:: Data to use ::
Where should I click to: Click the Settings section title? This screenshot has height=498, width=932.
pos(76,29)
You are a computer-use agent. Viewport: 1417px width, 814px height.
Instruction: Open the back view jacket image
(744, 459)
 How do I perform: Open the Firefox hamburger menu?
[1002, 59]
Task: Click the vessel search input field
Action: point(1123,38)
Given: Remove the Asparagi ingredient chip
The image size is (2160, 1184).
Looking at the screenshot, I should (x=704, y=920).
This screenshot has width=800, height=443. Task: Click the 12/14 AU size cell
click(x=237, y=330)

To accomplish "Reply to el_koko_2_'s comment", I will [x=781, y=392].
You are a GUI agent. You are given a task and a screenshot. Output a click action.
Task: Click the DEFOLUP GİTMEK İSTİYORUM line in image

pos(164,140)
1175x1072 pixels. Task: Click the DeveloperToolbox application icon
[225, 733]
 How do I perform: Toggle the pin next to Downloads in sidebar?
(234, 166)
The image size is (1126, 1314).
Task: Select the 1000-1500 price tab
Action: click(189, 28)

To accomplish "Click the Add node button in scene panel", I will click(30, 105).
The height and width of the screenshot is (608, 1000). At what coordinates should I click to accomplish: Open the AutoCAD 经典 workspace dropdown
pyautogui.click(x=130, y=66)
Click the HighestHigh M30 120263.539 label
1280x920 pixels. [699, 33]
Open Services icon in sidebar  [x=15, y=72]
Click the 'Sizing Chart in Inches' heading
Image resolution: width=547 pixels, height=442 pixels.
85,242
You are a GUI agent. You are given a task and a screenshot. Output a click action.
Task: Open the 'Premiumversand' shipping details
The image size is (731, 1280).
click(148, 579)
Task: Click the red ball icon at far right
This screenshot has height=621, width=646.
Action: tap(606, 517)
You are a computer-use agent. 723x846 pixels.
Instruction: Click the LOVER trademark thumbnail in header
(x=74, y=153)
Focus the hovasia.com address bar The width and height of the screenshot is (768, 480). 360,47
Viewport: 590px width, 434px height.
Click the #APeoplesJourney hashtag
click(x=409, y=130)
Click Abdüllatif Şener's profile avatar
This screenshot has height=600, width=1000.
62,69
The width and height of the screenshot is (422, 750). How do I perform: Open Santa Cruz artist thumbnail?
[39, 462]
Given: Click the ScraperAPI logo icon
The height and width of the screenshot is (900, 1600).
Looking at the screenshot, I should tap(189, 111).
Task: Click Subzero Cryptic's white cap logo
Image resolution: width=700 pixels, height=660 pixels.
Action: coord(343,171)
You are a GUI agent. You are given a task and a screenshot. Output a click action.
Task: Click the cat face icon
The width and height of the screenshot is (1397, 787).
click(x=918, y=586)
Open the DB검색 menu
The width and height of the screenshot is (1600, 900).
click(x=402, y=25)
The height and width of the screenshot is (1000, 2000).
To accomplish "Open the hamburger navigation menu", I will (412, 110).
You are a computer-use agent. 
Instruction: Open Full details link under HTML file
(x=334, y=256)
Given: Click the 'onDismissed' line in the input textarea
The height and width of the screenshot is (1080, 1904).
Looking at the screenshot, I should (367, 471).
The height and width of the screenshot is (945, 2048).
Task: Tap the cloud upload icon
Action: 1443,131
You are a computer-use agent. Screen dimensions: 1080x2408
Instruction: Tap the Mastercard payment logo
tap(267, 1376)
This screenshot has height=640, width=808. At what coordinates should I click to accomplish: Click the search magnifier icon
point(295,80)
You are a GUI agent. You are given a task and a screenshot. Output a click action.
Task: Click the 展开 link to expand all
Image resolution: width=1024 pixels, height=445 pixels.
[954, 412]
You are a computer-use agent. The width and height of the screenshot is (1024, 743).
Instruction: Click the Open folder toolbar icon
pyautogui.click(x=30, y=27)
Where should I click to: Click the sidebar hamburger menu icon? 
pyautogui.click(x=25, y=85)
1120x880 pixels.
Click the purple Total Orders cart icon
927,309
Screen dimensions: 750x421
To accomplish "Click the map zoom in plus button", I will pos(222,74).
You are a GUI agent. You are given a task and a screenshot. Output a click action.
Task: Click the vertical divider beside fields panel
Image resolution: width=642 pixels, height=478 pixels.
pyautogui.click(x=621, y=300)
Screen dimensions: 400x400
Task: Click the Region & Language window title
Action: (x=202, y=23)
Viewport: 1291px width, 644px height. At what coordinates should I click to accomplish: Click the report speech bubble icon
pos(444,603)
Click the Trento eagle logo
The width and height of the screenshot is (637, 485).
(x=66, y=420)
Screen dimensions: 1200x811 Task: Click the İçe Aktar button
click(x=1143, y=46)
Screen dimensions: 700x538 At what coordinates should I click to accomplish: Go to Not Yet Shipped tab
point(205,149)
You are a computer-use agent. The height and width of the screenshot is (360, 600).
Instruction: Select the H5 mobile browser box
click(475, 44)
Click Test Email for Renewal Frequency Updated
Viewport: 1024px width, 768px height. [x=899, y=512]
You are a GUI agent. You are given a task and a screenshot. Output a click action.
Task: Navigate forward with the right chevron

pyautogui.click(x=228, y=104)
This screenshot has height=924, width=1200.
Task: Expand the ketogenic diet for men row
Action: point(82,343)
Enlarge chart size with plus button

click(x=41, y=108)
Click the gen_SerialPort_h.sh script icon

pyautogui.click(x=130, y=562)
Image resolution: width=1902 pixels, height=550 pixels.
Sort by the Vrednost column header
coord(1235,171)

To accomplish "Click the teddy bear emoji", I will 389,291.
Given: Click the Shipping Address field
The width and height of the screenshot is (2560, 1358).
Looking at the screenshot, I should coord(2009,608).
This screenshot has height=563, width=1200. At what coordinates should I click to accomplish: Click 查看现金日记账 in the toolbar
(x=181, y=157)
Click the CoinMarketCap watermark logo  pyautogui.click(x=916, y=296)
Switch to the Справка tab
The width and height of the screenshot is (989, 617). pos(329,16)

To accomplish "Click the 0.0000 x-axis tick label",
:::
> [Work item] Every record should be repeated exactly; please leave none out.

> [Reply to the exercise]
Where should I click to: Click the Settings section title? This screenshot has height=498, width=932.
pos(76,29)
You are a computer-use agent. Viewport: 1417px width, 814px height.
Instruction: Open the back view jacket image
(744, 459)
 How do I perform: Open the Firefox hamburger menu?
[1002, 59]
Task: Click the vessel search input field
Action: point(1123,38)
Given: Remove the Asparagi ingredient chip
The image size is (2160, 1184).
Looking at the screenshot, I should (x=704, y=920).
This screenshot has width=800, height=443. Task: Click the 12/14 AU size cell
click(x=237, y=330)

To accomplish "Reply to el_koko_2_'s comment", I will [x=781, y=392].
You are a GUI agent. You are given a task and a screenshot. Output a click action.
Task: Click the DEFOLUP GİTMEK İSTİYORUM line in image

pos(164,140)
1175x1072 pixels. Task: Click the DeveloperToolbox application icon
[225, 733]
 How do I perform: Toggle the pin next to Downloads in sidebar?
(234, 166)
The image size is (1126, 1314).
Task: Select the 1000-1500 price tab
Action: click(189, 28)

To accomplish "Click the Add node button in scene panel", I will click(30, 105).
The height and width of the screenshot is (608, 1000). At what coordinates should I click to accomplish: Open the AutoCAD 经典 workspace dropdown
pyautogui.click(x=130, y=66)
Click the HighestHigh M30 120263.539 label
1280x920 pixels. [699, 33]
Open Services icon in sidebar  [x=15, y=72]
Click the 'Sizing Chart in Inches' heading
Image resolution: width=547 pixels, height=442 pixels.
85,242
You are a GUI agent. You are given a task and a screenshot. Output a click action.
Task: Open the 'Premiumversand' shipping details
The image size is (731, 1280).
click(148, 579)
Task: Click the red ball icon at far right
This screenshot has height=621, width=646.
Action: tap(606, 517)
You are a computer-use agent. 723x846 pixels.
Instruction: Click the LOVER trademark thumbnail in header
(x=74, y=153)
Focus the hovasia.com address bar The width and height of the screenshot is (768, 480). 360,47
Viewport: 590px width, 434px height.
Click the #APeoplesJourney hashtag
click(x=409, y=130)
Click Abdüllatif Şener's profile avatar
This screenshot has height=600, width=1000.
62,69
The width and height of the screenshot is (422, 750). How do I perform: Open Santa Cruz artist thumbnail?
[39, 462]
Given: Click the ScraperAPI logo icon
The height and width of the screenshot is (900, 1600).
Looking at the screenshot, I should tap(189, 111).
Task: Click Subzero Cryptic's white cap logo
Image resolution: width=700 pixels, height=660 pixels.
Action: coord(343,171)
You are a GUI agent. You are given a task and a screenshot. Output a click action.
Task: Click the cat face icon
The width and height of the screenshot is (1397, 787).
click(x=918, y=586)
Open the DB검색 menu
The width and height of the screenshot is (1600, 900).
click(x=402, y=25)
The height and width of the screenshot is (1000, 2000).
To accomplish "Open the hamburger navigation menu", I will (412, 110).
You are a computer-use agent. 
Instruction: Open Full details link under HTML file
(x=334, y=256)
Given: Click the 'onDismissed' line in the input textarea
The height and width of the screenshot is (1080, 1904).
Looking at the screenshot, I should (367, 471).
The height and width of the screenshot is (945, 2048).
Task: Tap the cloud upload icon
Action: 1443,131
You are a computer-use agent. Screen dimensions: 1080x2408
Instruction: Tap the Mastercard payment logo
tap(267, 1376)
This screenshot has height=640, width=808. At what coordinates should I click to accomplish: Click the search magnifier icon
point(295,80)
You are a GUI agent. You are given a task and a screenshot. Output a click action.
Task: Click the 展开 link to expand all
Image resolution: width=1024 pixels, height=445 pixels.
[954, 412]
You are a computer-use agent. The width and height of the screenshot is (1024, 743).
Instruction: Click the Open folder toolbar icon
pyautogui.click(x=30, y=27)
Where should I click to: Click the sidebar hamburger menu icon? 
pyautogui.click(x=25, y=85)
1120x880 pixels.
Click the purple Total Orders cart icon
927,309
Screen dimensions: 750x421
To accomplish "Click the map zoom in plus button", I will pos(222,74).
You are a GUI agent. You are given a task and a screenshot. Output a click action.
Task: Click the vertical divider beside fields panel
Image resolution: width=642 pixels, height=478 pixels.
pyautogui.click(x=621, y=300)
Screen dimensions: 400x400
Task: Click the Region & Language window title
Action: (x=202, y=23)
Viewport: 1291px width, 644px height. At what coordinates should I click to accomplish: Click the report speech bubble icon
pos(444,603)
Click the Trento eagle logo
The width and height of the screenshot is (637, 485).
(x=66, y=420)
Screen dimensions: 1200x811 Task: Click the İçe Aktar button
click(x=1143, y=46)
Screen dimensions: 700x538 At what coordinates should I click to accomplish: Go to Not Yet Shipped tab
point(205,149)
You are a computer-use agent. The height and width of the screenshot is (360, 600).
Instruction: Select the H5 mobile browser box
click(475, 44)
Click Test Email for Renewal Frequency Updated
Viewport: 1024px width, 768px height. [x=899, y=512]
You are a GUI agent. You are given a task and a screenshot. Output a click action.
Task: Navigate forward with the right chevron

pyautogui.click(x=228, y=104)
This screenshot has height=924, width=1200.
Task: Expand the ketogenic diet for men row
Action: point(82,343)
Enlarge chart size with plus button

click(x=41, y=108)
Click the gen_SerialPort_h.sh script icon

pyautogui.click(x=130, y=562)
Image resolution: width=1902 pixels, height=550 pixels.
Sort by the Vrednost column header
coord(1235,171)

To accomplish "Click the teddy bear emoji", I will 389,291.
Given: Click the Shipping Address field
The width and height of the screenshot is (2560, 1358).
Looking at the screenshot, I should coord(2009,608).
This screenshot has height=563, width=1200. At what coordinates should I click to accomplish: Click 查看现金日记账 in the toolbar
(x=181, y=157)
Click the CoinMarketCap watermark logo  pyautogui.click(x=916, y=296)
Switch to the Справка tab
The width and height of the screenshot is (989, 617). pos(329,16)

To accomplish "Click the 0.0000 x-axis tick label",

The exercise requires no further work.